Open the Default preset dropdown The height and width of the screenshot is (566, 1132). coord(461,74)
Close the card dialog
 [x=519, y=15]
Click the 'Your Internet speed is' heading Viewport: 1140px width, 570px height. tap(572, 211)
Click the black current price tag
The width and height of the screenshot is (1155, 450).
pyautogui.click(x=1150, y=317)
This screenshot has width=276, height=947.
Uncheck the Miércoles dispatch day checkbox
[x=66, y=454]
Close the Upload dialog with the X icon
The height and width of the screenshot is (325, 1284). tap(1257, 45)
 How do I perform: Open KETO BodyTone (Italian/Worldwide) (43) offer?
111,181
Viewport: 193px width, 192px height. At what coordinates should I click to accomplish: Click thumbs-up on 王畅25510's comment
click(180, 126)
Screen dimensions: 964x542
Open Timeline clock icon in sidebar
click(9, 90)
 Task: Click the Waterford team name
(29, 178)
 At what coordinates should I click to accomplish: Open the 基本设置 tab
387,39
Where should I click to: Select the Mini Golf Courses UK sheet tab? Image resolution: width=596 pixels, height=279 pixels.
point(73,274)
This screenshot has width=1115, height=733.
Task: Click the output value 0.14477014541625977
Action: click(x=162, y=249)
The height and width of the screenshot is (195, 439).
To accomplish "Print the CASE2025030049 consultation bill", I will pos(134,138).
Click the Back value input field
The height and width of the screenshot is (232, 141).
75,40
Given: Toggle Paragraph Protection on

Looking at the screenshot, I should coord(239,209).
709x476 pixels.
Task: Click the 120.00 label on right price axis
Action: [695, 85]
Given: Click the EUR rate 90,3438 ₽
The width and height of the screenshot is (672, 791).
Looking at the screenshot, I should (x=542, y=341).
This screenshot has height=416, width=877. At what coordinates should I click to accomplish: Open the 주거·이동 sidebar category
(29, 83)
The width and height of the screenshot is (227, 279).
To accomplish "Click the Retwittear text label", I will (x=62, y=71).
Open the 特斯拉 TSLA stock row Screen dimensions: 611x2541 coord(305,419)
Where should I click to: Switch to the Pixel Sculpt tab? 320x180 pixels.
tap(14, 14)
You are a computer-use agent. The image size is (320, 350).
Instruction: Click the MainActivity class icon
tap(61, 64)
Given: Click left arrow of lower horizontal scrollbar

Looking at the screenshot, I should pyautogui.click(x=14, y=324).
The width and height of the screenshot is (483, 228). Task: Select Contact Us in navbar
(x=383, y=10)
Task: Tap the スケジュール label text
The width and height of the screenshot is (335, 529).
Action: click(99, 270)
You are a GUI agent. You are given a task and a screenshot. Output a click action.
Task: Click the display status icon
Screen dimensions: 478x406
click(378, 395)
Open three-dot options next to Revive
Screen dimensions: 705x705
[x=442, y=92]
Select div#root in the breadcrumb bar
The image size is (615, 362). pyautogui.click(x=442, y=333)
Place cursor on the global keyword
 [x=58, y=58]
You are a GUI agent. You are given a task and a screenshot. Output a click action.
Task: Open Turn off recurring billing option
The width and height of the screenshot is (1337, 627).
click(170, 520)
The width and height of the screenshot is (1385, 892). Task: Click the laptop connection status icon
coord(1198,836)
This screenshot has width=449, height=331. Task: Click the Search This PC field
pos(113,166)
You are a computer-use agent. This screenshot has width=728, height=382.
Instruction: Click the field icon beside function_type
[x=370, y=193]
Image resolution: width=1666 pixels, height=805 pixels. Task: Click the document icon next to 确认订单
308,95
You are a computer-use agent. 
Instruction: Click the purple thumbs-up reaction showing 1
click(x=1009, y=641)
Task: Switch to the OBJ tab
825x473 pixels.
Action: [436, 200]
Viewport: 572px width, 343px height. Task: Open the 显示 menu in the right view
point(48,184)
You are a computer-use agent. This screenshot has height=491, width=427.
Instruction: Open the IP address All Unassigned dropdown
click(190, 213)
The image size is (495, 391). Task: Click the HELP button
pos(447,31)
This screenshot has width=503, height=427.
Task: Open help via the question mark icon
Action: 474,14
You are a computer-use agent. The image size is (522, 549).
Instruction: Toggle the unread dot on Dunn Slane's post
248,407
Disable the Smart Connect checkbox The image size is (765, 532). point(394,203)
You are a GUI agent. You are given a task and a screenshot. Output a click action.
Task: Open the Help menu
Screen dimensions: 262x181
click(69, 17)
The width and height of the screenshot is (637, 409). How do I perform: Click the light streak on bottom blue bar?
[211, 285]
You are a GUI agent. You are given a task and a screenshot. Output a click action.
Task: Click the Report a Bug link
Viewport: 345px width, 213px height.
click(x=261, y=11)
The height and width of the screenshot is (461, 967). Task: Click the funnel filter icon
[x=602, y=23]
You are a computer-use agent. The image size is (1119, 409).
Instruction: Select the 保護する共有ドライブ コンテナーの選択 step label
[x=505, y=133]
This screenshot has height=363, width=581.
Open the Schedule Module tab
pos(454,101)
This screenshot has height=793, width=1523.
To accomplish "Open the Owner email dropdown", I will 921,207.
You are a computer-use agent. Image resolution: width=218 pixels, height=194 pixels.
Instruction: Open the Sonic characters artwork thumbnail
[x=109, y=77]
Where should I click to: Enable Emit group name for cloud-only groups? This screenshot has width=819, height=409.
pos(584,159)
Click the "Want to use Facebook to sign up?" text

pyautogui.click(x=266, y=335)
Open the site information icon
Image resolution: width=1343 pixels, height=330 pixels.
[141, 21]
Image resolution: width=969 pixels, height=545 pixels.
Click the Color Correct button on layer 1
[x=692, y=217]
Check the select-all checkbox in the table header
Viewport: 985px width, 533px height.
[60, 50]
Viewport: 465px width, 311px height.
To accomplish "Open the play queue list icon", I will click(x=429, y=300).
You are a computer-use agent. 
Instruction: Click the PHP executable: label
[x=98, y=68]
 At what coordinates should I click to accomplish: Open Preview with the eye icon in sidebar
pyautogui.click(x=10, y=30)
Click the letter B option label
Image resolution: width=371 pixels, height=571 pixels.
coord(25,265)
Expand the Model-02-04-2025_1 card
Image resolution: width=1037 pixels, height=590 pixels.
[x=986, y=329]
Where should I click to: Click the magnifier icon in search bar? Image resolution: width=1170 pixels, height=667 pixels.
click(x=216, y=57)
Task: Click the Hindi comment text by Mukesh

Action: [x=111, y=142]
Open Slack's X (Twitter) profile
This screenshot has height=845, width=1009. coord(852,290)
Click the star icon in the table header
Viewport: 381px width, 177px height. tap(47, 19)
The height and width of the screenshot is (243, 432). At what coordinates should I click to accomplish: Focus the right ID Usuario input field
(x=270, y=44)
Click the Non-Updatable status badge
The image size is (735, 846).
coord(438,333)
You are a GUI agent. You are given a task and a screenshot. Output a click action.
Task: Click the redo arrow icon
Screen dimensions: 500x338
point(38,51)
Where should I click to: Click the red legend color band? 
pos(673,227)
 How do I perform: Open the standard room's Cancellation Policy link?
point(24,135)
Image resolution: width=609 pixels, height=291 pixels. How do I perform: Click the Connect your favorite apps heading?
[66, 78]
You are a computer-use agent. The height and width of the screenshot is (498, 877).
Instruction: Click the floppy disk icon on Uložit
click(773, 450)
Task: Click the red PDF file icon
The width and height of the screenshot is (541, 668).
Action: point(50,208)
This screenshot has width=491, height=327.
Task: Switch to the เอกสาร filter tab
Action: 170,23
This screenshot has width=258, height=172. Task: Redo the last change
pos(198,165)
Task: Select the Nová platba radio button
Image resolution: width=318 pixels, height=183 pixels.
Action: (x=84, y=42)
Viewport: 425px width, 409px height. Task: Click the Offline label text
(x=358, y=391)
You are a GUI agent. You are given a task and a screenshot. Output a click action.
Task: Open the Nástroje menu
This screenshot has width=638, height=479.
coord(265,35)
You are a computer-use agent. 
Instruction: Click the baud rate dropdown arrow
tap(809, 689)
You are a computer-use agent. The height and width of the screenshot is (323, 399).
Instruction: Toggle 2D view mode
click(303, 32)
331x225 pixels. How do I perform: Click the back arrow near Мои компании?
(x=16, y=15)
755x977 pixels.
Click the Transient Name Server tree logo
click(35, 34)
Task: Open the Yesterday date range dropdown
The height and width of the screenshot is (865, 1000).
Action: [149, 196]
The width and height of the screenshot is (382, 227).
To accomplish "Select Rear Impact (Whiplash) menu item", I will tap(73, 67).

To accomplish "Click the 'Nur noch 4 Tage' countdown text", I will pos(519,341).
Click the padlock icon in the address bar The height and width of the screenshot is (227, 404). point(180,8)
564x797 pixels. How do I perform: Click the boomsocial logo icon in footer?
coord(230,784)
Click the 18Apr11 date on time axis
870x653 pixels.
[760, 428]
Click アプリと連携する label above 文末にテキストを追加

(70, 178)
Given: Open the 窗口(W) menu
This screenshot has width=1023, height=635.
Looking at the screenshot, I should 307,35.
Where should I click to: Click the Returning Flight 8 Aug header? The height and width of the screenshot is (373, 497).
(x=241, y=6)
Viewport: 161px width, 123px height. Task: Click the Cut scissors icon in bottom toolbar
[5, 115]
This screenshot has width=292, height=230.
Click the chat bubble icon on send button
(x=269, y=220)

########################################

PROBLEM REQUIREMENTS: Lines containing the word "date" must all be returned from the material above.

ANSWER FOR THIS EXERCISE:
Task: Open the Yesterday date range dropdown
Click the 18Apr11 date on time axis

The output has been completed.